Former Israeli prime minister Ehud Olmert on Sunday urged Israeli leaders to relinquish the idea of a unified Jerusalem if they truly want peace, contending in a pair of interviews that years of government neglect have kept the Jewish and Arab sectors irreparably divided.
The comments, made as Israel marked the 45th anniversary of East Jerusalem’s capture, were nearly unprecedented for a mainstream Israeli leader and put Olmert at odds with successor Benjamin Netanyahu.
Celebrating Israel’s control of the city on the Jewish state’s “Jerusalem Day,” Netanyahu declared his government was committed to keeping it the country’s undivided capital.
Photo: EPA
“No Israeli government since 1967 has done even a smidgen of what was needed in order to unify the city in practical terms. That is a tragedy that is going to lead us, for want of another choice, to making inevitable political concessions,” Olmert told the Maariv daily.
Israel captured East Jerusalem in the 1967 Middle East war and immediately annexed the area, home to sensitive Jewish, Christian and Muslim holy sites as well as a large Arab population. The Palestinians hope to make East Jerusalem the capital of an independent state that includes the neighboring West Bank and Gaza Strip.
Speaking on Sunday evening from the site of a Jerusalem battle from that war, Netanyahu said the city would not be partitioned.
“Israel without Jerusalem is like a body without a heart. And our heart will never be divided again,” he said.
The future of Jerusalem is one of the thorniest issues at the core of the conflict. Jerusalem’s Old City is home a compound sacred to Jews as the Temple Mount and to Muslims as Haram Ash-Sharif (Noble Sanctuary). Jews revere it as the site of their two biblical Temples and Muslims regard it as Islam’s third-holiest site.
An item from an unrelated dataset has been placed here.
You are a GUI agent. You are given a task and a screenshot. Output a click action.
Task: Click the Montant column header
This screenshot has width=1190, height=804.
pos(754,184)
“There are those who believe that if we only divide Jerusalem and that means giving up the Temple Mount, they believe we will have peace,” Netanyahu said. “I am doubtful, to say the least, that if we deposit that square of the Temple Mount with other forces, that we won’t quickly deteriorate to a religious sectarian war.”
“I know that only under Israeli control is accessibility and religious freedom ensured, and will continue to be ensured to all the religions. Only under Israel will the quiet be preserved, only under Israel will the peace between the religions be ensured,” Netanyahu said.
Olmert said the notion of a united Holy City is unrealistic. He pointed to a number of Arab neighborhoods in East Jerusalem, saying they have not been integrated into the rest of the city.
“We can’t unite them and connect them to the real fabric of life in Jerusalem and except for grief, we haven’t gotten anything from them,” he said.
Olmert went through a dramatic political transformation late in his career.
As Jerusalem mayor from 1993 to 2003, he was an outspoken hardliner opposed to concessions to the Palestinians. Then, as prime minister from 2006 to 2009, he pursued a peace agreement envisioning broad territorial concessions to the Palestinians before a corruption case forced him to step down.
In those talks, Olmert offered to turn over parts of East Jerusalem to the Palestinians, and have the Old City, home to the most sensitive religious sites, be administered by an international consortium including Israelis, Palestinians, Americans, Jordanians and Saudis.
The Palestinians have refused to conduct peace talks with Netanyahu unless he halts settlement construction in East Jerusalem and the West Bank. About 200,000 Israelis live in East Jerusalem, approaching the Arab population of about 280,000. Netanyahu says talks should resume without any preconditions.
Israel marked Sunday’s anniversary with a series of marches and speeches throughout the city. The Palestinians’ chief peace negotiator, Saeb Erekat, said the Israeli celebrations were “clear proof” that Israel is not interested in peace.
“Clearly, this behavior reflects the mentality of a colonizer, rather than a supposed peace partner,” he said.